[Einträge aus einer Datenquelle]
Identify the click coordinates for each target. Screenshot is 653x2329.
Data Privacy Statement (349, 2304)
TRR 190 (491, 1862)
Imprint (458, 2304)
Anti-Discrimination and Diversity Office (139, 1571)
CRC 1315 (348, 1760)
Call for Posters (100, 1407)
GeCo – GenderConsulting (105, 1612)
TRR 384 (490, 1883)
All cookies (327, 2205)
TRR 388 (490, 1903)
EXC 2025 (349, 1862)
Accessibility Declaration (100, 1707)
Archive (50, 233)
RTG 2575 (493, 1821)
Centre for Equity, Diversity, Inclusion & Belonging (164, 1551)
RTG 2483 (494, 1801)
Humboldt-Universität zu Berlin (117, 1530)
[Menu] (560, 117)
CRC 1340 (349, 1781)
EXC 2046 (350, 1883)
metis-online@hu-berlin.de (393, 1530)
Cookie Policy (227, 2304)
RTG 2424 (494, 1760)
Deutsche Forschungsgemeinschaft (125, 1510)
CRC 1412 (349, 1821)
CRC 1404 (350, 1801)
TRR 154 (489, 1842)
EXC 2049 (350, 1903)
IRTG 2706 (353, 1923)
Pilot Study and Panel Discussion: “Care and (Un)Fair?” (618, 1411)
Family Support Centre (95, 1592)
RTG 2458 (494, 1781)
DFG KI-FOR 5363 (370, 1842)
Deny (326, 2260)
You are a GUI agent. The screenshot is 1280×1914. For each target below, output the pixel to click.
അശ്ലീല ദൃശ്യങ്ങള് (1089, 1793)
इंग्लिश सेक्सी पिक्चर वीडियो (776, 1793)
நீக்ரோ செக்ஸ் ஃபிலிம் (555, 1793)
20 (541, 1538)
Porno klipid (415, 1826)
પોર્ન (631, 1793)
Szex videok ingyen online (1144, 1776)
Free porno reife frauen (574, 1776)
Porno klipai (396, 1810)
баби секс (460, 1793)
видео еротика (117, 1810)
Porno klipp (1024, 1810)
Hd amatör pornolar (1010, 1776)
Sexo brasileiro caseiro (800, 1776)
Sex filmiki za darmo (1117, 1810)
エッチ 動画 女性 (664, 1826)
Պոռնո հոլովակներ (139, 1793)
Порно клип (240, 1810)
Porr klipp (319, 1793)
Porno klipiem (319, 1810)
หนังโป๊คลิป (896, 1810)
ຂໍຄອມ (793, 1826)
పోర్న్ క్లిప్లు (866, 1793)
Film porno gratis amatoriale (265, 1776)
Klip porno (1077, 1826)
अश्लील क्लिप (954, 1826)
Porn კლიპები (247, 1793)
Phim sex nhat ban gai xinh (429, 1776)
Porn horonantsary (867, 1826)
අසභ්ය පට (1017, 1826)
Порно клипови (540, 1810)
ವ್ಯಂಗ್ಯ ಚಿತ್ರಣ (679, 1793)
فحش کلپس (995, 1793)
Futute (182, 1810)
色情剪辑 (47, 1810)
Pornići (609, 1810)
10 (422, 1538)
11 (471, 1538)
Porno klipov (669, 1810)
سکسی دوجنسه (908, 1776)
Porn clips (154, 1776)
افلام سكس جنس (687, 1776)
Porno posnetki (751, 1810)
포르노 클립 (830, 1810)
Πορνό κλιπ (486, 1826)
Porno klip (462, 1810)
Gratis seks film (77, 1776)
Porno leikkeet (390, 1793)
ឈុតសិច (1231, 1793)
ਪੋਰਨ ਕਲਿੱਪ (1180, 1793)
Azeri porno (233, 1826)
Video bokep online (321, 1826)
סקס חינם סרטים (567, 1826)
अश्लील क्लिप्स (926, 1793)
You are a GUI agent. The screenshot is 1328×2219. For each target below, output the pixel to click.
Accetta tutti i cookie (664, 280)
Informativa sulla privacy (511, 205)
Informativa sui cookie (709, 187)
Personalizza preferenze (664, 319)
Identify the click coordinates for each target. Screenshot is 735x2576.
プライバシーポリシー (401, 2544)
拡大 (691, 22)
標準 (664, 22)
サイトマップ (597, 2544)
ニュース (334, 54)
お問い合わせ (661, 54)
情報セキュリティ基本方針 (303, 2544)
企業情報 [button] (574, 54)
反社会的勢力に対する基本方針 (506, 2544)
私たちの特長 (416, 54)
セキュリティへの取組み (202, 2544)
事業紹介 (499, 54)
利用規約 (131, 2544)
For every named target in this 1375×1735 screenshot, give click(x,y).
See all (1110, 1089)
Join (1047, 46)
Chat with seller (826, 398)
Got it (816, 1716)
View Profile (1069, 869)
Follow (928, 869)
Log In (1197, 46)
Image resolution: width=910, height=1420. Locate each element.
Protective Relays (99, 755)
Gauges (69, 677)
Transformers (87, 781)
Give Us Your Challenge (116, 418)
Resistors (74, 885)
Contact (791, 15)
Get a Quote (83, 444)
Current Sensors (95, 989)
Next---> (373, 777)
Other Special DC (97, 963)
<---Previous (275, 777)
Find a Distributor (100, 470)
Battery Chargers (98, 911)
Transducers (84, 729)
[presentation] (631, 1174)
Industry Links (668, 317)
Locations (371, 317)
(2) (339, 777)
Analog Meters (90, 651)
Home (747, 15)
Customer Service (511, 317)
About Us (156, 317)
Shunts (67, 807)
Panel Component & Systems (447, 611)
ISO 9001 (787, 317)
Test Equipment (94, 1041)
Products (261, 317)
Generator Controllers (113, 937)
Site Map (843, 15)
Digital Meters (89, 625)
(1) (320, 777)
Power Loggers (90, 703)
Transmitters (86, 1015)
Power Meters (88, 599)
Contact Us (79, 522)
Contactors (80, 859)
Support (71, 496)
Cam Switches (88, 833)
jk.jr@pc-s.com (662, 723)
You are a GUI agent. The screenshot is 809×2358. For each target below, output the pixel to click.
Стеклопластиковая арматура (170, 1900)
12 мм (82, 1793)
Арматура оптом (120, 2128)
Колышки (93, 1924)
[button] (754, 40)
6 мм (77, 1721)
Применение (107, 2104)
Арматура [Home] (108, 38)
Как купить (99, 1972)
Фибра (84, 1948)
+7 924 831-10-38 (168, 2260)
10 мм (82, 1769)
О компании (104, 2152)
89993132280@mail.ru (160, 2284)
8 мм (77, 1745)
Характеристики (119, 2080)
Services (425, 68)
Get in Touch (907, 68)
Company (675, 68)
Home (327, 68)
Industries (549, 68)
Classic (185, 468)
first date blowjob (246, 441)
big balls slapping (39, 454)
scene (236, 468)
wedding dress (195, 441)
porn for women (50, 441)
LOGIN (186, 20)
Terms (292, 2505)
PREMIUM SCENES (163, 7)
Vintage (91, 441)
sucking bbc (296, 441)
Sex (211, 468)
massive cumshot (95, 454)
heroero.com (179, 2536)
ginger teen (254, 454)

▶ **AUFGABENSTELLUNG**:
Ändere den Teil des Materials, der am Anfang beginnt und mit der Zeile endet, die „RTG 2424 (494, 1760)“ enthält. Ersetze darin „Imprint“ durch „Legal Notice“ und gib nur diese Zeilen, sonst unverändert, wieder.

▶ **LÖSUNG**:
Identify the click coordinates for each target. Screenshot is 653x2329.
Data Privacy Statement (349, 2304)
TRR 190 (491, 1862)
Legal Notice (458, 2304)
Anti-Discrimination and Diversity Office (139, 1571)
CRC 1315 (348, 1760)
Call for Posters (100, 1407)
GeCo – GenderConsulting (105, 1612)
TRR 384 (490, 1883)
All cookies (327, 2205)
TRR 388 (490, 1903)
EXC 2025 (349, 1862)
Accessibility Declaration (100, 1707)
Archive (50, 233)
RTG 2575 (493, 1821)
Centre for Equity, Diversity, Inclusion & Belonging (164, 1551)
RTG 2483 (494, 1801)
Humboldt-Universität zu Berlin (117, 1530)
[Menu] (560, 117)
CRC 1340 (349, 1781)
EXC 2046 (350, 1883)
metis-online@hu-berlin.de (393, 1530)
Cookie Policy (227, 2304)
RTG 2424 (494, 1760)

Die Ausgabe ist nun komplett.